Periodic work — heartbeats, polling, metrics flushes — is built on Interval.

Basic tick loop

use core.async::*;
use core.time::*;

async fn heartbeat() using [Logger] {
let mut ticker = Interval.new(1.seconds());
loop {
ticker.tick().await;
Logger.info(&"still alive");
}
}

ticker.tick().await returns an Instant — the time the tick fired. The interval is precise: if tick().await is 50 ms late, the next tick still fires on schedule (not 50 ms later).

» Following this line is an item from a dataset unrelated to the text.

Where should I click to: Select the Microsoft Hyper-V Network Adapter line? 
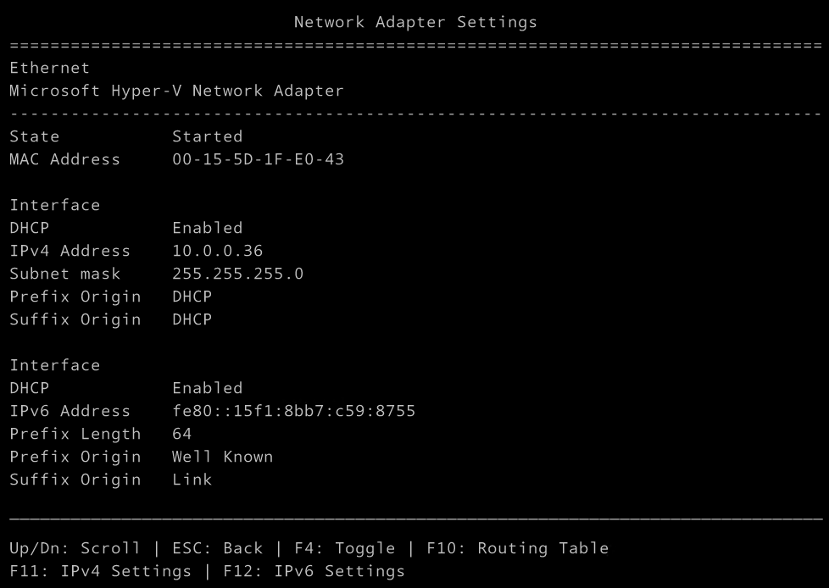176,91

"Catch up on missed ticks" behaviour

let mut ticker = Interval.new(100.ms());
ticker.set_missed_tick_behavior(MissedTickBehavior.Skip);
MissedTickBehaviorWhat happens if multiple ticks are missed
Burstfire all missed ticks back-to-back
Delayskip missed, restart from now
Skip (default)skip missed, keep original schedule

Pick Burst for event-sourcing where every tick matters; Skip for status updates where freshness matters more than count.

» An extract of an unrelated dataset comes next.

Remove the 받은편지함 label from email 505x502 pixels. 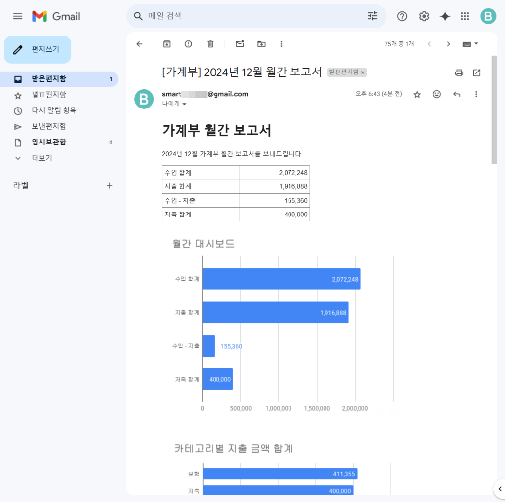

Running several schedules concurrently

async fn scheduler() using [IO, Logger] {
let mut fast = Interval.new(500.ms());
let mut slow = Interval.new(10.seconds());
let mut hourly = Interval.new(1.hours());

loop {
select {
_ = fast.tick() => handle_fast().await,
_ = slow.tick() => handle_slow().await,
_ = hourly.tick() => handle_hourly().await,
}
}
}

With stop signal

async fn run_until_stop(stop: Shared<AtomicBool>) using [Logger] {
let mut ticker = Interval.new(1.seconds());
while !stop.load(MemoryOrdering.Acquire) {
select {
_ = ticker.tick() => do_work().await,
_ = sleep(50.ms()) => continue, // quick check of the flag
}
}
}

Jittered timers

Thundering herds (many clients reloading at the same moment) are bad for downstream servers. Add jitter:

async fn reload_with_jitter() using [Logger, Random] {
let base = 30.seconds();
loop {
// ±5 seconds of jitter
let jitter_ms = Random.uniform(-5000, 5000);
sleep(base + jitter_ms.milliseconds()).await;
reload_config().await;
}
}

Cron-like recurrence

The stdlib doesn't ship a full cron parser, but for simple cases:

/// Run `task` every day at HH:MM (local time).
async fn daily_at(hour: Int, minute: Int, task: fn() -> Future<()>)
using [Clock]
{
loop {
let now = Clock.system_time();
let next = now.next_at(hour, minute);
let wait = next.duration_since(&now).unwrap();
sleep(wait).await;
task().await;
}
}

High-precision scheduling

For sub-millisecond scheduling, Interval isn't ideal — OS timer resolution. Use Instant-based spin-loops in short bursts:

fn spin_until(deadline: Instant) {
while Instant.now() < deadline { spin_hint(); }
}

Don't do this on a shared executor — it blocks the worker. Dedicate a thread (spawn_blocking).

Timer wheels

If you need thousands of independent deadlines (e.g., TCP retransmission timers), see time::TimerWheel (lib-level): O(1) insertion and expiration instead of O(n) per-timer.